(Data section Opens)

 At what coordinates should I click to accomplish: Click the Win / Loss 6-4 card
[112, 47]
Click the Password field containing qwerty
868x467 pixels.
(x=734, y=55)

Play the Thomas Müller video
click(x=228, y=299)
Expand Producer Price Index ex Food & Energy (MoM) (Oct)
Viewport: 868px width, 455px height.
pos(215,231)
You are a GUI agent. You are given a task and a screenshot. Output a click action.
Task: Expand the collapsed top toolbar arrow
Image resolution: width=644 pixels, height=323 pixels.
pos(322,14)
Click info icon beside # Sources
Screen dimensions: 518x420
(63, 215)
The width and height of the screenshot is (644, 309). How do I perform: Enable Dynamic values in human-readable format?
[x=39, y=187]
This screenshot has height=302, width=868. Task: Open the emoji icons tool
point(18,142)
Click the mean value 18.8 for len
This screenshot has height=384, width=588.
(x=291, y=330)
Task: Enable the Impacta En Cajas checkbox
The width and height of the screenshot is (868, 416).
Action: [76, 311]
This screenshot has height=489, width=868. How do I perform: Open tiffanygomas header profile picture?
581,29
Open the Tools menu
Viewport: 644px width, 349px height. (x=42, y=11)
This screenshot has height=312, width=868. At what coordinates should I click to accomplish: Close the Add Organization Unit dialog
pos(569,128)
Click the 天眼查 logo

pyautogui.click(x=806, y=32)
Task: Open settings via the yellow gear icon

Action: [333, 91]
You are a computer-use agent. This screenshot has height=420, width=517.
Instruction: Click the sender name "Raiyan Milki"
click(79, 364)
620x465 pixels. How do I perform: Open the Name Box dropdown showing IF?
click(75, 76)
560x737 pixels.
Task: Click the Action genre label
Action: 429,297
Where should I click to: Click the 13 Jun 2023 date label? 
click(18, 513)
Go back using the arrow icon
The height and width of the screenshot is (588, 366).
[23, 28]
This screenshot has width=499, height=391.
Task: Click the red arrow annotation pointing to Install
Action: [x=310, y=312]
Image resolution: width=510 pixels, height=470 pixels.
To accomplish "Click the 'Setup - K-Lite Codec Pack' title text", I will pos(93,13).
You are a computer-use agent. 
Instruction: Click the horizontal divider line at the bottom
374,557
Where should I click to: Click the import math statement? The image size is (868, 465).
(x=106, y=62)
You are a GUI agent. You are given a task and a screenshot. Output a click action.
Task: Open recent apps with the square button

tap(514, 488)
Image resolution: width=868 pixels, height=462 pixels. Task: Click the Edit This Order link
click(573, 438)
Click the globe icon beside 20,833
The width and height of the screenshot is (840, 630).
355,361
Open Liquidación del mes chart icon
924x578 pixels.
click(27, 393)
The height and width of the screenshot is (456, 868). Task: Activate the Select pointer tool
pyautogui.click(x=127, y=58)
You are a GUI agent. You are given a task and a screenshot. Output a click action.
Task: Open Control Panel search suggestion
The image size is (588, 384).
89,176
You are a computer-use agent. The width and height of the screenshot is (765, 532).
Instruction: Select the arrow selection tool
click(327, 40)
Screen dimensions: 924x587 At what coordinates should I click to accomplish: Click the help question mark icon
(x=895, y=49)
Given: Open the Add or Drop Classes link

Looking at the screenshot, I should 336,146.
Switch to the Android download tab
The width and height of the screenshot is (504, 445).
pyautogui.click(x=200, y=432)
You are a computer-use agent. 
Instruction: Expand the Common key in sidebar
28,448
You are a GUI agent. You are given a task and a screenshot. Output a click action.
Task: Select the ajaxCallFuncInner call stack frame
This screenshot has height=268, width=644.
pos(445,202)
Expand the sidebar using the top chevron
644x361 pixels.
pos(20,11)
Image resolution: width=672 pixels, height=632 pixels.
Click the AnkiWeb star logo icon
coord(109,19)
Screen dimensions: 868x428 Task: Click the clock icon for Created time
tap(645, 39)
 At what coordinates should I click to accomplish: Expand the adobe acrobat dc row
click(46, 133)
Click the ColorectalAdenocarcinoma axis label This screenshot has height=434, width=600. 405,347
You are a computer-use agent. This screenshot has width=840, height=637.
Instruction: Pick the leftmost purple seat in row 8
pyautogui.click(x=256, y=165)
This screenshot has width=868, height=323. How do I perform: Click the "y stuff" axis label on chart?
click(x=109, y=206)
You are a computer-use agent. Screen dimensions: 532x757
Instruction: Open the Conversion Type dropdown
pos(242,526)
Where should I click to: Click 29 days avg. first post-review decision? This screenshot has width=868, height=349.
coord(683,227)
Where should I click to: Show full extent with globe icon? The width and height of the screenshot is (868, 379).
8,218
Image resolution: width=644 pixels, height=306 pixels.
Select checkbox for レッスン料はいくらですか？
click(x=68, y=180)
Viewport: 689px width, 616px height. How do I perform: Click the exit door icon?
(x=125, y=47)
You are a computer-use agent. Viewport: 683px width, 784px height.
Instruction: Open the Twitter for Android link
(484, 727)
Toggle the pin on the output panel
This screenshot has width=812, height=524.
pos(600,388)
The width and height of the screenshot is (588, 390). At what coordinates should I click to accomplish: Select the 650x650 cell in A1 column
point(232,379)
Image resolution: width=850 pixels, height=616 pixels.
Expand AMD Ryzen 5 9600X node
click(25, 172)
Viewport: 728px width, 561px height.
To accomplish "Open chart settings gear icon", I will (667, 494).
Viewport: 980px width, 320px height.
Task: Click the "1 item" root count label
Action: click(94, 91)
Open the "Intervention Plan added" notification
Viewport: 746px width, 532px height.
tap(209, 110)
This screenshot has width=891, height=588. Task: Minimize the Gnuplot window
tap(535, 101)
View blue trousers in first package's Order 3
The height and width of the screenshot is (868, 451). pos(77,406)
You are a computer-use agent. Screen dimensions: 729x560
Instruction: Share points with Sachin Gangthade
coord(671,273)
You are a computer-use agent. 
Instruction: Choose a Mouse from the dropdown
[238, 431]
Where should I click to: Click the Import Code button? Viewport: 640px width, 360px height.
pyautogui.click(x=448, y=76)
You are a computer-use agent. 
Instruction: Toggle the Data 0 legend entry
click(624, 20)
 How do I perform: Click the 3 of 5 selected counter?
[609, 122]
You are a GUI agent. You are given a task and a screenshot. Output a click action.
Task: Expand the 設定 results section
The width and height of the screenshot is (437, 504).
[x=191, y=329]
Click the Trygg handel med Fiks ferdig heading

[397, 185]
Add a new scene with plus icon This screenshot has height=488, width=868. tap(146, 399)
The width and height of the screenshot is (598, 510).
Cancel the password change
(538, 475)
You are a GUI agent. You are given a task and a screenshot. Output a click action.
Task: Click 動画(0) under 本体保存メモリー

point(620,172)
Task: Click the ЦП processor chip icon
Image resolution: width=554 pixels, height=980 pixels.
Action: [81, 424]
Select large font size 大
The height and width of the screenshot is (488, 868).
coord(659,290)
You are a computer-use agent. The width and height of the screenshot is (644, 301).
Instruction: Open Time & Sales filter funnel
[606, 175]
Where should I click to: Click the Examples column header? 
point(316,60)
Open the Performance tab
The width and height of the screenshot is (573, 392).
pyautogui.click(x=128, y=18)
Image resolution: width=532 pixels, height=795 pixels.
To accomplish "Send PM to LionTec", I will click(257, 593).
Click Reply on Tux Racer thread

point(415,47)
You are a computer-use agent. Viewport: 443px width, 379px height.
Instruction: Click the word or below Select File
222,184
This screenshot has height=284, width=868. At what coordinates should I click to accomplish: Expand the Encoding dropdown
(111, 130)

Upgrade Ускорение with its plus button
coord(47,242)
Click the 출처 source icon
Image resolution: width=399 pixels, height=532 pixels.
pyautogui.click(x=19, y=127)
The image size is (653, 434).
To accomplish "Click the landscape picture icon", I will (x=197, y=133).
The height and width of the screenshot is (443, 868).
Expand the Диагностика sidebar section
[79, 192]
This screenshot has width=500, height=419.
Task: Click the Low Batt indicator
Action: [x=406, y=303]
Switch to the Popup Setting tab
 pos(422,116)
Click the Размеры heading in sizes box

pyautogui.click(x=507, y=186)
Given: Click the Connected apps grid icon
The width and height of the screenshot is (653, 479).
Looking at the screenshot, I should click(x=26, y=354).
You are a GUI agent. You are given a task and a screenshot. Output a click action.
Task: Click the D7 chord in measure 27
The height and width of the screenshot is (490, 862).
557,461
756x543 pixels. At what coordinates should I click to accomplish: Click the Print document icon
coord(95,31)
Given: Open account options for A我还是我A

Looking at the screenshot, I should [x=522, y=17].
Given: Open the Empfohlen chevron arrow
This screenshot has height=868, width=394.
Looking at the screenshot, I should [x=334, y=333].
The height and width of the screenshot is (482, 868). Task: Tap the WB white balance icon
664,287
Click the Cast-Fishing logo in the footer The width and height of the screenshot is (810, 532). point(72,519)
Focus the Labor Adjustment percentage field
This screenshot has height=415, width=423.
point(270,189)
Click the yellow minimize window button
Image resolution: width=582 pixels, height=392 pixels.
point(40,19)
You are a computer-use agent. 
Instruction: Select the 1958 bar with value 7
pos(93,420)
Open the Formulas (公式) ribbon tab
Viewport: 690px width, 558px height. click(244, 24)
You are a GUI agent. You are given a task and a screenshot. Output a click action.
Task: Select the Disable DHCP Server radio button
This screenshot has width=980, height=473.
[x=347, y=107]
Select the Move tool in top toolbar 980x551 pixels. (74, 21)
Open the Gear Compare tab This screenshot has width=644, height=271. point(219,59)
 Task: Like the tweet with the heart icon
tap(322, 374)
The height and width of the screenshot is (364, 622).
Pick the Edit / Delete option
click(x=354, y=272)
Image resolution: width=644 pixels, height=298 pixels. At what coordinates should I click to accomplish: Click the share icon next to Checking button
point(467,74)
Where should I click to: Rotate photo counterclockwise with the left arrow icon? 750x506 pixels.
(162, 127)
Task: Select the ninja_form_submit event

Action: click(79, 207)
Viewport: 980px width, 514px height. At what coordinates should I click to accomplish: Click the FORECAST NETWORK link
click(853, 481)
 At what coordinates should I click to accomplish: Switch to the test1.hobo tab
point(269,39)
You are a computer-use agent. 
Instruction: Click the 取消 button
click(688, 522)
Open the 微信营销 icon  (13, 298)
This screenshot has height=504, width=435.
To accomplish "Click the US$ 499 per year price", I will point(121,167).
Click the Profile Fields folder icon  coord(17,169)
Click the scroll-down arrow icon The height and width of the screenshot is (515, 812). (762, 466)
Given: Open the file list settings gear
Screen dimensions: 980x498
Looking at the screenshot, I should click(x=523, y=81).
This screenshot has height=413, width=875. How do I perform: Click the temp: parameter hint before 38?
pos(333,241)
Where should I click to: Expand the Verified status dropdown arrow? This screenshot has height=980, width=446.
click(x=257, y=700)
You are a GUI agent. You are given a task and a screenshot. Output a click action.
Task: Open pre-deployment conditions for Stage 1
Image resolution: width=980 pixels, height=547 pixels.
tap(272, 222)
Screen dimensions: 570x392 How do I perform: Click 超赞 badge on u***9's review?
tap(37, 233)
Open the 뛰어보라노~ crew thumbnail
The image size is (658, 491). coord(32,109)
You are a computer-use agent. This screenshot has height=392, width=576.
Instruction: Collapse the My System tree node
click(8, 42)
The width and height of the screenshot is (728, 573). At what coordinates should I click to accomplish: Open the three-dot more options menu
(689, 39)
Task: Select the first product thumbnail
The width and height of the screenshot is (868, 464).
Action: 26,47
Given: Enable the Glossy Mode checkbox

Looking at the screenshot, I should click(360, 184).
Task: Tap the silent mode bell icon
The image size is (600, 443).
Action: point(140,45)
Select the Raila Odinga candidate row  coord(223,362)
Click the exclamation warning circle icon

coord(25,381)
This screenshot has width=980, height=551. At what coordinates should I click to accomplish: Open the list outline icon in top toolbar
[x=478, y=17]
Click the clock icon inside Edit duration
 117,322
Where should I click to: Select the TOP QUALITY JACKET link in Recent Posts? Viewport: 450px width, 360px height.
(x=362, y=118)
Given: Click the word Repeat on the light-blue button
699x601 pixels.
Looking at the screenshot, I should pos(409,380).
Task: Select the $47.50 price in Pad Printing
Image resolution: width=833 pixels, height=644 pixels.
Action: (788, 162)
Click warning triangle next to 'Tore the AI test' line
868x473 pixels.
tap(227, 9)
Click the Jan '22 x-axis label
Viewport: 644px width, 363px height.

(Data section Closes)

__Work to be completed__.
If a line of the records above holds the word "chevron", show it.

__Response to the task__.
Expand the sidebar using the top chevron
Given: Open the Empfohlen chevron arrow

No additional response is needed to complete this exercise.